Interconnects (Nathan Lambert) Discord
- Claude 3.5 Sonnet Takes the Lead: Anthropic introduced Claude 3.5 Sonnet, boasting faster speeds and improved cost-efficiency, along with a promise of future models named Haiku and Opus. Meanwhile, Character.AI focuses on optimizing inference for their AGI, capable of handling 20,000 queries per second—comparatively 20% of Google Search's volume.
- Youth Driven AI Engagement: Character.AI is experiencing notable session times, particularly among younger users, which surpass the engagement seen with ChatGPT. Additionally, Claude 3.5 Sonnet tops aider’s code editing leaderboard, especially excelling in "whole" and "diff" editing formats.
- Sour Grapes in AI Safety?: Members expressed skepticism about the trust and implementation of AI safety, with ironic "Trust me bro" sentiments and references to Eliezer Yudkowsky's challenge to AI alignment plans. Scott Aaronson's recount of Ilya Sutskever's quest for a theoretically robust alignment stance also surfaced.
- Kling Outshines Sora: Kuaishou has launched Kling, a text-to-video generative AI model available to the public, which raises the bar with two-minute videos at 1080p and 30fps, unlike OpenAI’s Sora. Furthermore, there's curiosity about Meta's use of 5000 V100s for generating synthetic data, a topic being revisited by Nathan Lambert.
LlamaIndex Discord
- CrewAI Teams Up with LlamaIndex: CrewAI announced an enhancement to multi-agent systems by integrating with LlamaIndex, providing a way to define a "crew" of agents that leverage LlamaIndex capabilities for tasks. Details of this integration can be found in their latest blog post.
- AI Fair's Future Speaker: The founder of LlamaIndex is scheduled to present at the AI Engineer's World's Fair, discussing the Future of Knowledge Assistants on June 26th with some major announcements, and another session on June 27th. For more information, enthusiasts can learn more here.
- Vector Store Customization Queries: Engineers are exploring the flexibility of LlamaIndex's VectorStoreIndex with questions about adding sequential identifiers, custom similarity scores, and asynchronous node retrieval, though some features might require custom implementation due to current limitations.

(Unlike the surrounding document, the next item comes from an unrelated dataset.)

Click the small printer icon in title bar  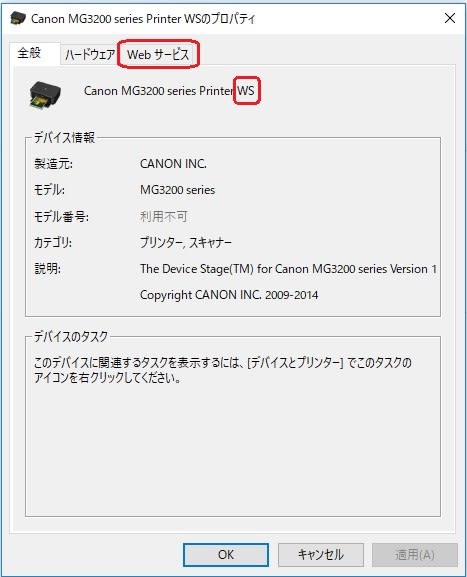pos(17,18)
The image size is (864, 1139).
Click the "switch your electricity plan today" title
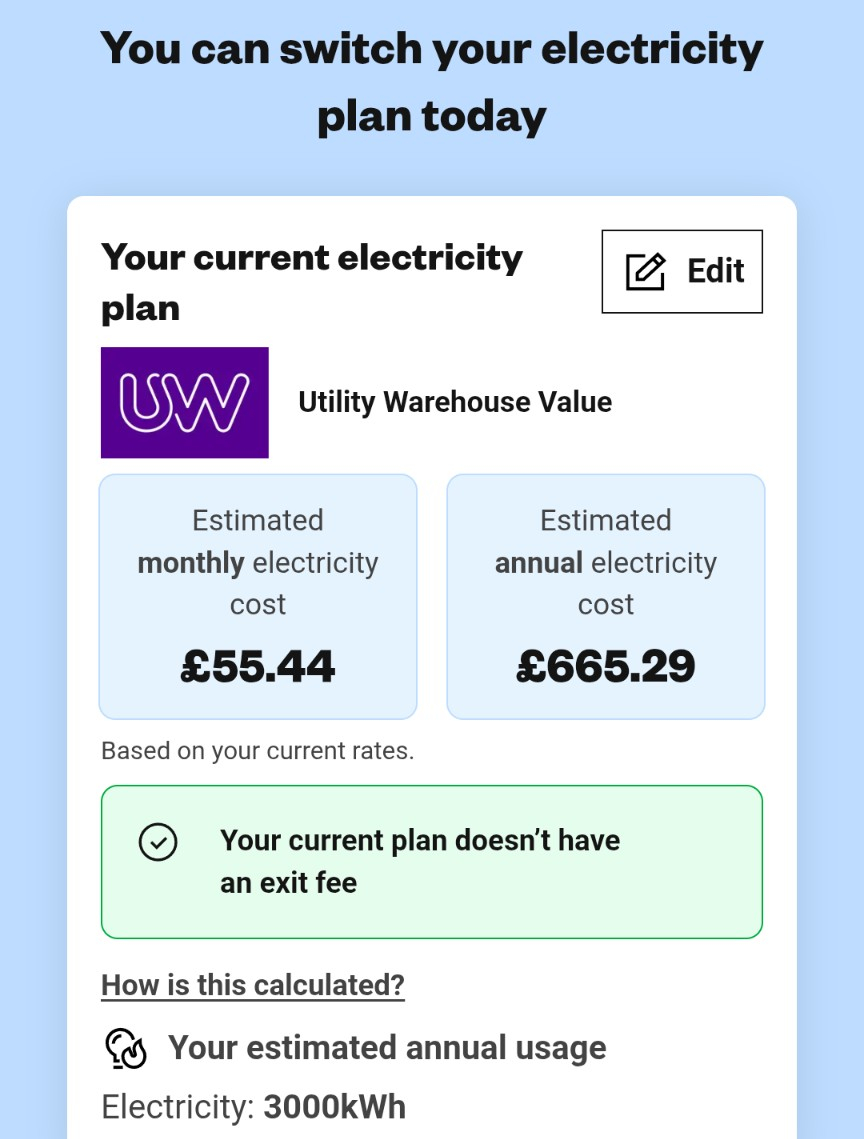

- Knowledge Generation from Documents: Discussion around generating questions from PDFs using LlamaIndex's
DatasetGeneratorwas shared, including an example utilizing OpenAI's model for the task.
- Persisting Indexes Made Easy: A focus on storing indexes persisted with a conversational highlight on using
storage_context.persist()to store a DocumentSummaryIndex in LlamaIndex, accompanied by practical code illustrations.

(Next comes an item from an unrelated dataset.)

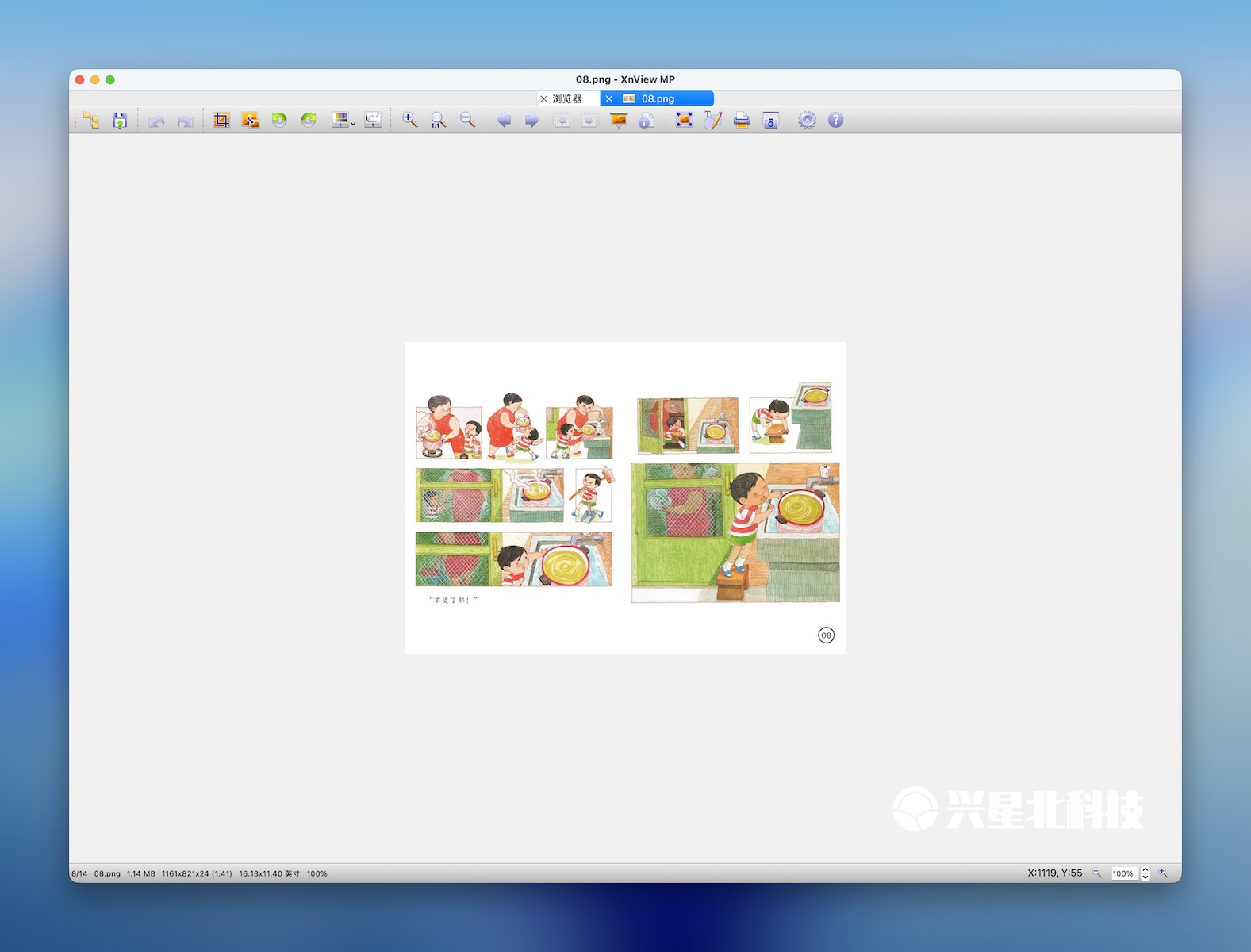Reset zoom to 1:1 actual size
The image size is (1251, 952).
[439, 121]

OpenAccess AI Collective (axolotl) Discord
- Speed Boost in Nemotrons API: Members reported Nemotrons API improvements, highlighting significant speed increases and a newly released reward model.

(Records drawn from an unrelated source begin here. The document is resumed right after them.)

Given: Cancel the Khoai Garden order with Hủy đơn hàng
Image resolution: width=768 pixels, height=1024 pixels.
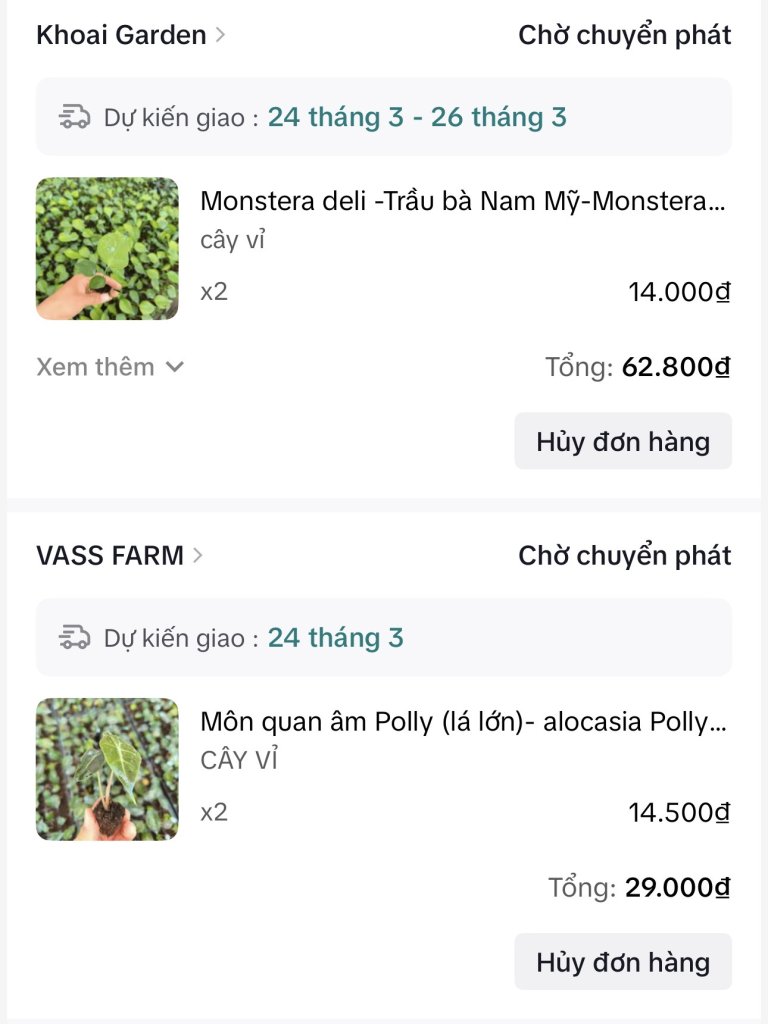Looking at the screenshot, I should 623,441.
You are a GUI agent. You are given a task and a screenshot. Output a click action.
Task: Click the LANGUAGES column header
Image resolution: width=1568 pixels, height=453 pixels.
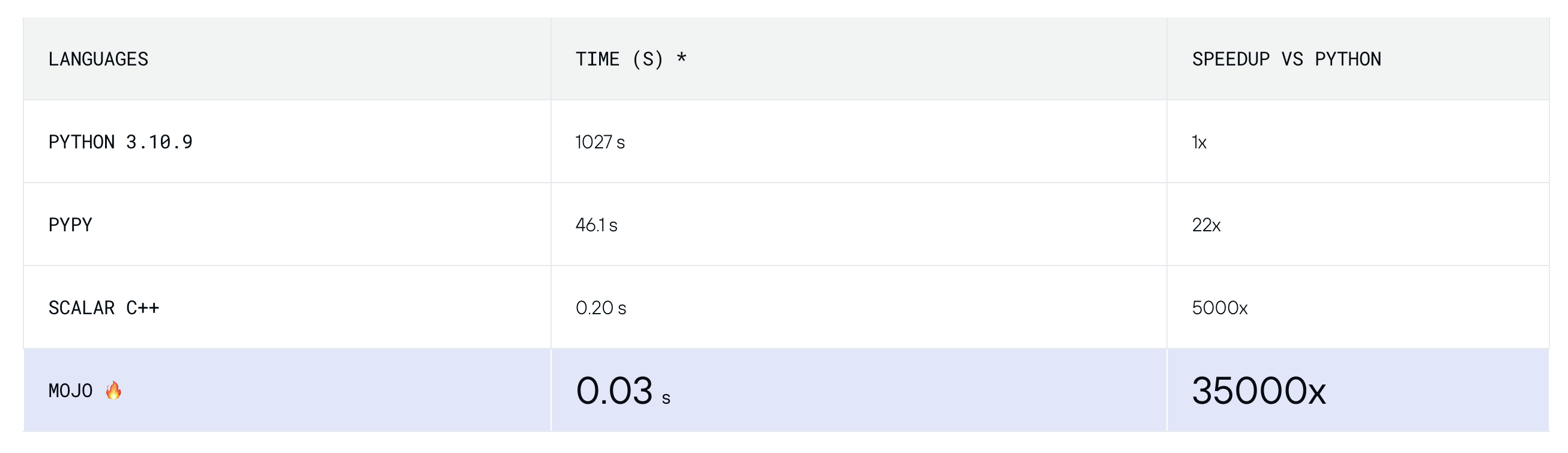pyautogui.click(x=98, y=59)
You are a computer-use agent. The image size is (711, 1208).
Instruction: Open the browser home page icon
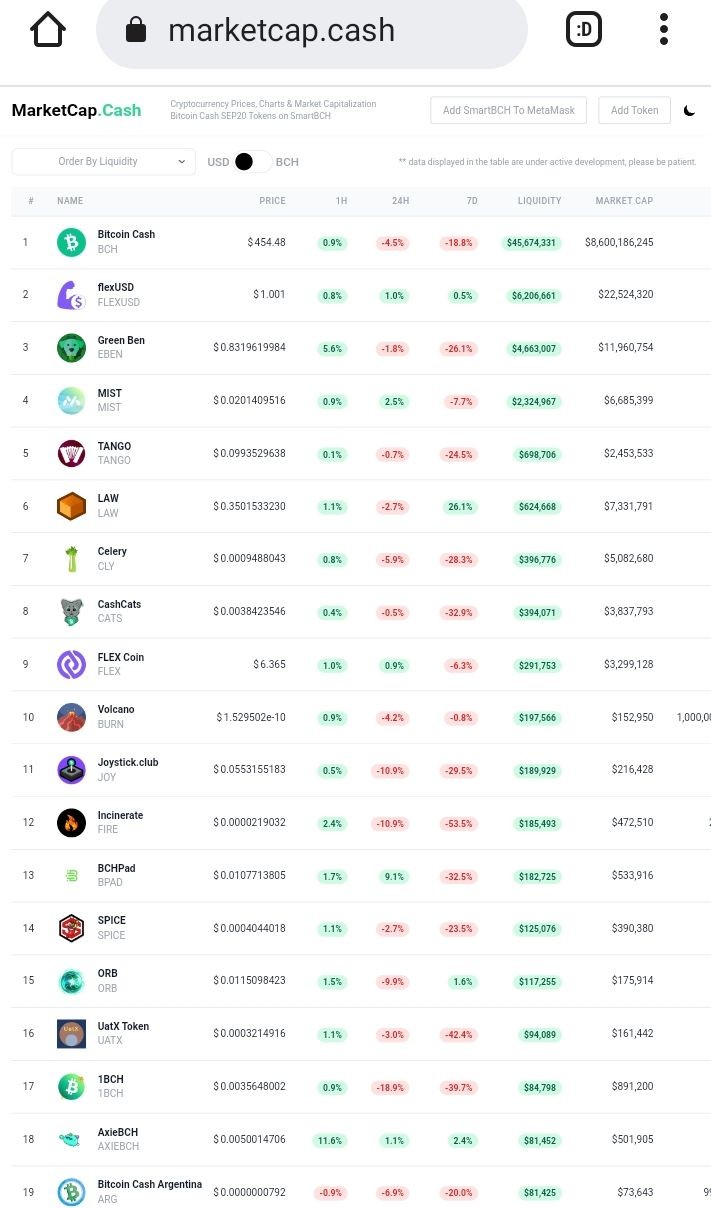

- Turbcat or Turbca?: Clarification was made on the Turbcat debate; it's the model, with Turbca being the individual behind it. Issues with dataset configuration and tokenization methods prompted discussion and concern.
- Tokenization Troubles and Solutions: A robust debate emerged regarding tokenization and how to handle end of text (EOT) tokens, with a member presenting the Multipack with Flash Attention documentation to showcase the best practices.
- Qwen's Biases Unraveled: The community expressed concern over the Qwen model's biases and the need for adjustments, pointing to Chinese LLM censorship analysis for insights into the model's potential propagandistic inclinations.
- Layer-Pruning and QLoRA Hit the Spot: The intersection of layer-pruning and QLoRA was brought up, with a member citing its successful application in improving model performance (MMLU scores by up to 10 points) and a Hugging Face model card for practical application details.
LangChain AI Discord
- Single Quotes Save the System: A user discovered that substituting backticks with single quotes fixes a data injection issue in a SystemMessage.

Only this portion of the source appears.